Nell’indagine avviata a pizzale Clodio sono state iscritte nel registro due persone: un professore universitario nella qualità di commissario e uno dei candidati. Per i due è scattato il giudizio immediato da parte dei pm della Capitale che consente di portare il procedimento davanti al tribunale saltando l’udienza preliminare. “Per un errore – ha spiegato Lo Voi – il messaggio con il segno identificativo è stato trasmesso sul telefono di un altro commissario”. Uno sbaglio nel numero di telefono, dunque, ha tradito l’aspirante magistrato. Il commissario che ha ricevuto quell’sms si è insospettito e ha subito capito che intorno a quella prova scritta stava accadendo qualcosa di strano, di illecito.

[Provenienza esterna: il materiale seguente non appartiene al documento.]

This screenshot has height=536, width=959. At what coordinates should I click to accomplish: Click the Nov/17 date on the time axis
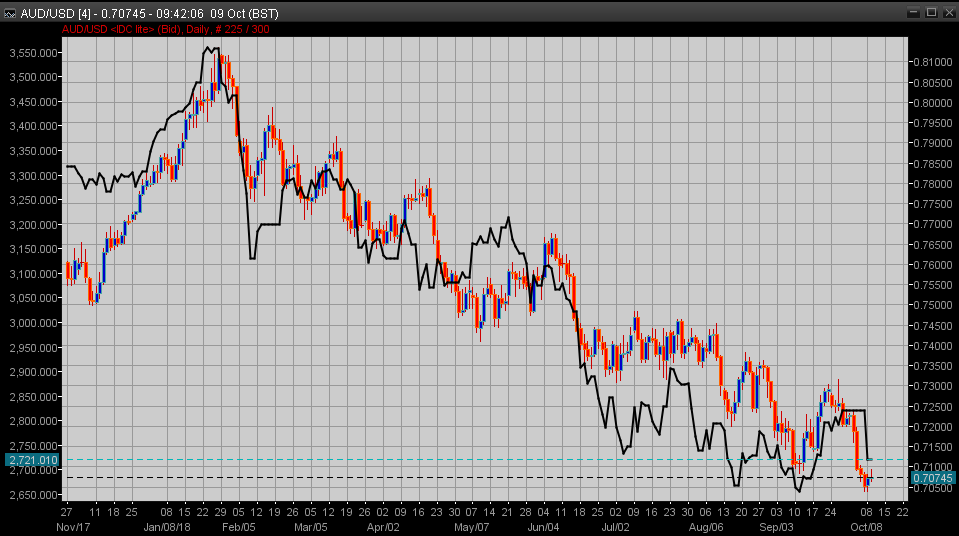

“Il commissario di esame ha denunciato quanto avvenuto – ha proseguito il capo dei pm capitolini – noi abbiamo aperto un procedimento penale e nel giro di pochi giorni abbiamo identificato i protagonisti. Abbiamo cercato i profili penali e se non avessimo avuto il 323, un fatto come questo, che a me pare piuttosto grave, non avremmo potuto fare assolutamente niente”. L’articolo citato da Lo Voi è quello che punisce l’abuso d’ufficio, cioè il reato che più volte il ministro della Giustizia, Carlo Nordio, ha annunciato di voler modificare. Più volte il guardasigilli ha annunciato l’intenzione di voler mettere mano a quella fattispecie che produce una sorta di “paura della firma” negli amministratori pubblici, bloccando di fatto iter burocratici. “Sono proprio gli amministratori ad averlo chiesto per primi”, diceva il ministro già subito dopo l’insediamento.
Il convegno alla Corte dei Conti che ha visto la partecipazione di Lo Voi s’intitola proprio “La paura della firma“. Ecco perché il procuratore di Roma si è concentrato sui dati relativi al reato di abuso d’ufficio dal 2019 a oggi: 29 casi nel 2019, 16 casi nel 2020, 9 casi nel 2021 e 10 casi nel 2022. “Com’è che la paura della firma viene sempre dopo e mai prima? Non viene quando qualcuno si candida, quando cerca appoggi per avere un incarico pubblico. La paura può colpire tutti ma è necessaria cautela e scrupolo”, ha commentato il magistrato. Che evidentemente è in disaccordo con le posizioni del ministro della giustizia.